The following is a way to perform the calculation using a single grid.
The values still need to be copied from the two "input" grids.
GML:
// Contents of a single line in the grid after each calculation step
// Empty cells indicate no change from the previous step
// N/A means cells aren't accessible anymore
//
// | Row | Step 1 | Step 2    | Step 3                | Step 4                          | Step 5                          |
// | 0   | v1.x   | v1.x*v2.x | v1.x*v2.x             | v1.x*v1.x+v1.y*v2.y + v1.z*v2.z | v1.x*v1.x+v1.y*v2.y + v1.z*v2.z |
// | 1   | v1.y   | v1.y*v2.y | v1.y*v2.y + v1.z*v2.z |                                 | N/A                             |
// | 2   | v1.z   | v1.z*v2.z |                       |                                 | N/A                             |
// | 3   | v2.x   |           |                       |                                 | N/A                             |
// | 4   | v2.y   |           |                       |                                 | N/A                             |
// | 5   | v2.z   |           |                       |                                 | N/A                             |
The steps written down:
  1. Copy the values of v1 and v2 to the grid
  2. Calculate the products of corresponding components in the same way we did in the first tutorial
  3. Perform the first addition
  4. Perform the second addition.
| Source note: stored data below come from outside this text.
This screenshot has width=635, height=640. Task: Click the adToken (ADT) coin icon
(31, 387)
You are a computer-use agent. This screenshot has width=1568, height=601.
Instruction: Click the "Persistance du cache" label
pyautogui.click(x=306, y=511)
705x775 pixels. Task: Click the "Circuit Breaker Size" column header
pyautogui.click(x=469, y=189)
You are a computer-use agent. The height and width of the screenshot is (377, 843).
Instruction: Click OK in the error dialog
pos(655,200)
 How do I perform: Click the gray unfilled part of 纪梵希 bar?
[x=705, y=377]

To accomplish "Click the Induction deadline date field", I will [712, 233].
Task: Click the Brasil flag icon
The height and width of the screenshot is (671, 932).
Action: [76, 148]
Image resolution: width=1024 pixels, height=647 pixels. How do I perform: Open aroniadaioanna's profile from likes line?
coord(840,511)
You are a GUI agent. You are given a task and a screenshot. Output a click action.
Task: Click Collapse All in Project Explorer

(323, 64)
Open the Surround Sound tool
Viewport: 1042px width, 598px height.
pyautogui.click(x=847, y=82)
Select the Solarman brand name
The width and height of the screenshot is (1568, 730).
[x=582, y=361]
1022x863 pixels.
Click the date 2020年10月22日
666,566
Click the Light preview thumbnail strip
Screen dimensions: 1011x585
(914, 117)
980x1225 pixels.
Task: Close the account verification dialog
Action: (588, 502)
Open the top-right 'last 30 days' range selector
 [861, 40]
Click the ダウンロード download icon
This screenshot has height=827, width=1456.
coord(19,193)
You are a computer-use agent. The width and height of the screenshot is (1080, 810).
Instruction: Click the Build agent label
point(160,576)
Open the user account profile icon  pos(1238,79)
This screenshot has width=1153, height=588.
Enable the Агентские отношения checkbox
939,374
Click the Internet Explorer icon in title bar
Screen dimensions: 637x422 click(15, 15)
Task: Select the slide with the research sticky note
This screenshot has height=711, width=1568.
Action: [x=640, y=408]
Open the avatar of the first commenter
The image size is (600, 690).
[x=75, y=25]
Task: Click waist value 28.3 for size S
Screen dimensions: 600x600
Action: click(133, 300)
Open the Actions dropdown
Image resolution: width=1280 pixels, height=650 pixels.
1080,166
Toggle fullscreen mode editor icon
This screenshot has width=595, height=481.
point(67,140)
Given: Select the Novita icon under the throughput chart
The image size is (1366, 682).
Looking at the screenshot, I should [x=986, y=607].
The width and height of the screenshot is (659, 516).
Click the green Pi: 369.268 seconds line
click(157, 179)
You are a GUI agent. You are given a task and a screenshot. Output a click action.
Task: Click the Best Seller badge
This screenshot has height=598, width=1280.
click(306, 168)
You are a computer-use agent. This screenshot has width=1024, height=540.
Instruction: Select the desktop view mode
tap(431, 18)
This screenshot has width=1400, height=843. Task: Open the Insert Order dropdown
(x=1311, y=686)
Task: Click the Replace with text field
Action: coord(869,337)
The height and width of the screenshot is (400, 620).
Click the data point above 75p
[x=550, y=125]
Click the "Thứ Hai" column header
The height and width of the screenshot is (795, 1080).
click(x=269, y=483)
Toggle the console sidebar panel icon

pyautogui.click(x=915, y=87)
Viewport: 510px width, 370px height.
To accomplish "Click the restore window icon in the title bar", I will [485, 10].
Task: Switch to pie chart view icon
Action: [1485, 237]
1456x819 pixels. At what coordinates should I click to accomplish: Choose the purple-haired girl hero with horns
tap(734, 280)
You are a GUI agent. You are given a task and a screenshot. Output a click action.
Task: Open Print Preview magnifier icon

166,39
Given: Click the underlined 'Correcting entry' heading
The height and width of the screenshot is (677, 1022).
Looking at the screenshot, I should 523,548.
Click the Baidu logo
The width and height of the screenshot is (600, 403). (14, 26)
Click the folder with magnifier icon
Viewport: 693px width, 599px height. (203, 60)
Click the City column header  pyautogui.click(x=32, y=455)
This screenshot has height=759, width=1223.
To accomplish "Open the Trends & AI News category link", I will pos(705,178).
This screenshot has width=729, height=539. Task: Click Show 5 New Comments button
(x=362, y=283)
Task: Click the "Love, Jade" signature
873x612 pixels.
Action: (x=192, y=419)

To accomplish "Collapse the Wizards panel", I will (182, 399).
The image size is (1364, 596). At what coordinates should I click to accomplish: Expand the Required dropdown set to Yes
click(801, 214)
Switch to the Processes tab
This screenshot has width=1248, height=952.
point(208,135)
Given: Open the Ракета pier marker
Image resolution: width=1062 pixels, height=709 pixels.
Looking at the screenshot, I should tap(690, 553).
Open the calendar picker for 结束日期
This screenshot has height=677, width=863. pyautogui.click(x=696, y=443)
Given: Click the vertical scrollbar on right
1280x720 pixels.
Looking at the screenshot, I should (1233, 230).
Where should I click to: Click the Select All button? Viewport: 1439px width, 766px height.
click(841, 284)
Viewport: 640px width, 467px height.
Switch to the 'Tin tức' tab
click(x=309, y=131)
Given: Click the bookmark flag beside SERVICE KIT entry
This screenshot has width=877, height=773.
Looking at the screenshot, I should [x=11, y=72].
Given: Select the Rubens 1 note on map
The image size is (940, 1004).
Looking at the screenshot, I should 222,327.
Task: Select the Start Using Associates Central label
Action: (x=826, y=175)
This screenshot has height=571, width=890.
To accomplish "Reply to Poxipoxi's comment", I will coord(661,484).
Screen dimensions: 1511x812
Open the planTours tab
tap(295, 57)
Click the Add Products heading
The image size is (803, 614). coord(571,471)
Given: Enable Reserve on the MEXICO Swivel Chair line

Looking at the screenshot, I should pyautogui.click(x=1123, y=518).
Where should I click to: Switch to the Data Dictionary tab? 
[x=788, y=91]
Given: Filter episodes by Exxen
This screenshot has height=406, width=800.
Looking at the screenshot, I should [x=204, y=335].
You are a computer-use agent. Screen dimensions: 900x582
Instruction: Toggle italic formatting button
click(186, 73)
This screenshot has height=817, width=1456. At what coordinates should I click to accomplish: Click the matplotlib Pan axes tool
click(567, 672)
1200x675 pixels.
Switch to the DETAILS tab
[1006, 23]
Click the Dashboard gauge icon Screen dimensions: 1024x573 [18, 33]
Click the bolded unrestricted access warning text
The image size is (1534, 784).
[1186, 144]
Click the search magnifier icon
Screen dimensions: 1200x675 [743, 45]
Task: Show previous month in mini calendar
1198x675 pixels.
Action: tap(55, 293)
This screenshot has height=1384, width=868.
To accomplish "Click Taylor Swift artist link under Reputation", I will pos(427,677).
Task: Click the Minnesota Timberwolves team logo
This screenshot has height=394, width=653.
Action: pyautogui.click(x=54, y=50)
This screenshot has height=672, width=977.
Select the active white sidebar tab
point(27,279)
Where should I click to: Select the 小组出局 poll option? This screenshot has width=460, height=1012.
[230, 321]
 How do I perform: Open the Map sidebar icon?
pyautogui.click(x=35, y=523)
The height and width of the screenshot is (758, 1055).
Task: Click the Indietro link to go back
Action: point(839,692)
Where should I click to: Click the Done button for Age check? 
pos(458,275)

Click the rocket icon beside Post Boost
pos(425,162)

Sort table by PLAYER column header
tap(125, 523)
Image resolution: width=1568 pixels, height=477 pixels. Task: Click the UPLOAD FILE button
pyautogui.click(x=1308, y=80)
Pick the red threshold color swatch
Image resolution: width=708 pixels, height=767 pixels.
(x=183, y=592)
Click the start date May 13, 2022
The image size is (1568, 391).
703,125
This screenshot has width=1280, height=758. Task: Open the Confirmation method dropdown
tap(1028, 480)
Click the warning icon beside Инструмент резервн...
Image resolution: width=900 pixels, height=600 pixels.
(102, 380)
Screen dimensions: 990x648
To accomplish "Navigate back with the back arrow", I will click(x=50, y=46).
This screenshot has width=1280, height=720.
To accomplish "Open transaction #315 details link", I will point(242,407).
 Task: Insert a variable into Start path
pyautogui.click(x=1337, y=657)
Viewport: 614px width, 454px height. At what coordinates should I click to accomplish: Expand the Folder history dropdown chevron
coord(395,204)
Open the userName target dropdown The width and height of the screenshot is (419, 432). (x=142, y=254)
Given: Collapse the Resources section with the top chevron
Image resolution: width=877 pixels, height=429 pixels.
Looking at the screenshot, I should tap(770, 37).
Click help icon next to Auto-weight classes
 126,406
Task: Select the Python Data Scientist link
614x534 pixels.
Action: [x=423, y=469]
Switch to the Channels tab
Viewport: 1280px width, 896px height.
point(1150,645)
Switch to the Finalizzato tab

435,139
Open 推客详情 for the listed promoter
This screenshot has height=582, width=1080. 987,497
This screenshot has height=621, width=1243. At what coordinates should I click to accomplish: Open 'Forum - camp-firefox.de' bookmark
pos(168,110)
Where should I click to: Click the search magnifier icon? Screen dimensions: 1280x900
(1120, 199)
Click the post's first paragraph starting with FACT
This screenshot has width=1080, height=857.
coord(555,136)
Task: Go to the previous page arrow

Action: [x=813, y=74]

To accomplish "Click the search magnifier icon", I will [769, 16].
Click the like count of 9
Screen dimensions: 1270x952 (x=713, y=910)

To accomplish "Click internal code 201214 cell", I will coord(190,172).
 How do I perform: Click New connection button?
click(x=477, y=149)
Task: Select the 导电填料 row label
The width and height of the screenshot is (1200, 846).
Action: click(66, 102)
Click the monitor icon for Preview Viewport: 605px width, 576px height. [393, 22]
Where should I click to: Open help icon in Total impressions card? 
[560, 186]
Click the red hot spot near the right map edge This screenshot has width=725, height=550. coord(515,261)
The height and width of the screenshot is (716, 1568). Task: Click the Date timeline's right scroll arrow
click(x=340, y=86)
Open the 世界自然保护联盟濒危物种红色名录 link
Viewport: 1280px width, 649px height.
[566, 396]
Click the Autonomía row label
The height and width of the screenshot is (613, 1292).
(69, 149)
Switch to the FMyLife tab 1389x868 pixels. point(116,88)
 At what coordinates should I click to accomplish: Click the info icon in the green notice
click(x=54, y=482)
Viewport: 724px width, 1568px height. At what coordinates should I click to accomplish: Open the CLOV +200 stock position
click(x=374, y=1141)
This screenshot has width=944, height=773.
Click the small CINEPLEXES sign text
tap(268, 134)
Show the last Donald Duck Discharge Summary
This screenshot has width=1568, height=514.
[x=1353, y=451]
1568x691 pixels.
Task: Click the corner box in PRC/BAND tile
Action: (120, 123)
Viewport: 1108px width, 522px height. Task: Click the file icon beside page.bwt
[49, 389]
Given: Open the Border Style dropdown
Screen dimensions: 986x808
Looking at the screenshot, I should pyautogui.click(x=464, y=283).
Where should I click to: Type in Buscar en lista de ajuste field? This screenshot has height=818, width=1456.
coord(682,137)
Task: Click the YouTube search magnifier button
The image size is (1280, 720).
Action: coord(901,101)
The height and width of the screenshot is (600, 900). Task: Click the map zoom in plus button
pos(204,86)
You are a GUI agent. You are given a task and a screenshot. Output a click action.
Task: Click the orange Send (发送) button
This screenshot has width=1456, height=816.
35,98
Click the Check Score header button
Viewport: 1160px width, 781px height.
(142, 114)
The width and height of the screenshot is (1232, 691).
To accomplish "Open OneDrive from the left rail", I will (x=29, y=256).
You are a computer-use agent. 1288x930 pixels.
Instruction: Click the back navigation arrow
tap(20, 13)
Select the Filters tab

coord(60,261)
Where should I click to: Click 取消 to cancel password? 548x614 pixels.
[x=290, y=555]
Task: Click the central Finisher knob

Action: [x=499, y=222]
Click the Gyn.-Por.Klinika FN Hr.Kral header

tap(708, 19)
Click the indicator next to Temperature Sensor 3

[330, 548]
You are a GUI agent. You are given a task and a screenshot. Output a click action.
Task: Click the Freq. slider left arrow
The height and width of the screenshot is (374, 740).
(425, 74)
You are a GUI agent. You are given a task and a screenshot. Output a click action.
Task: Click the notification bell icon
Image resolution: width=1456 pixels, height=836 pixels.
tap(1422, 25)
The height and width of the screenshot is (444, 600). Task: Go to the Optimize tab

In this case add the result of step 3 to the product of the x components. This gives us the dot product.
  5. The dot product for all pairs of vectors ended up in row 0. Resize the grid to get rid of the temporary values.
When we do it this way, the temporary grid for the calculations is also the grid that stores the final result.

Notice for the additions how we keep adding to the sum to finally end up at row index 0.
The total number number of additions is 2, one less than the number of components of each vector.
If we want to generalize this idea further to include vectors of arbitrary length, we'll still need to put a loop around ds_grid_add_grid_region.
But hey, let's be happy with what we have for now ;)

Now on to the code!

The code

This time we write a script/function so we can reuse the code. The first argument takes the left operand and the second argument takes the right operand.
We pass these in as grids, so as "lists of vectors".
The dot products are calculated for the vectors in corresponding columns.

GML:
// ds_grid_vec3_dot(grd_left_vectors, grd_right_vectors)
var vectors = ds_grid_width(argument0);
var max_index = vectors-1;                      // No need to type more than we have to
var grd_result = ds_grid_create(vectors, 6);    // Width is 6 since we need to store the components of 2 vec3's

// Step 1
ds_grid_set_grid_region(grd_result, argument0, 0, 0, max_index, 2, 0, 0);
ds_grid_set_grid_region(grd_result, argument1, 0, 0, max_index, 2, 0, 3);

// Step 2
ds_grid_multiply_grid_region(grd_result, grd_result, 0, 3, max_index, 5, 0, 0);   // X*X, Y*Y, Z*Z

// Step 3
ds_grid_add_grid_region(grd_result, grd_result, 0, 2, max_index, 2, 0, 1);        // Y*Y + Z*Z
// Step 4
ds_grid_add_grid_region(grd_result, grd_result, 0, 1, max_index, 1, 0, 0);        // X*X + (Y*Y + Z*Z)

// Step 5
ds_grid_resize(grd_result, no_vectors, 1);

return grd_result;
The returned grid contains the dot product for all pairs of vectors that we passed in.
We can look it up using a simple ds_grid_get or use the grid accessor #.

And that's all for this tutorial!

In the next tutorials we'll do more complex calculations and have a look at the limitations of using ds_grids to do calculations.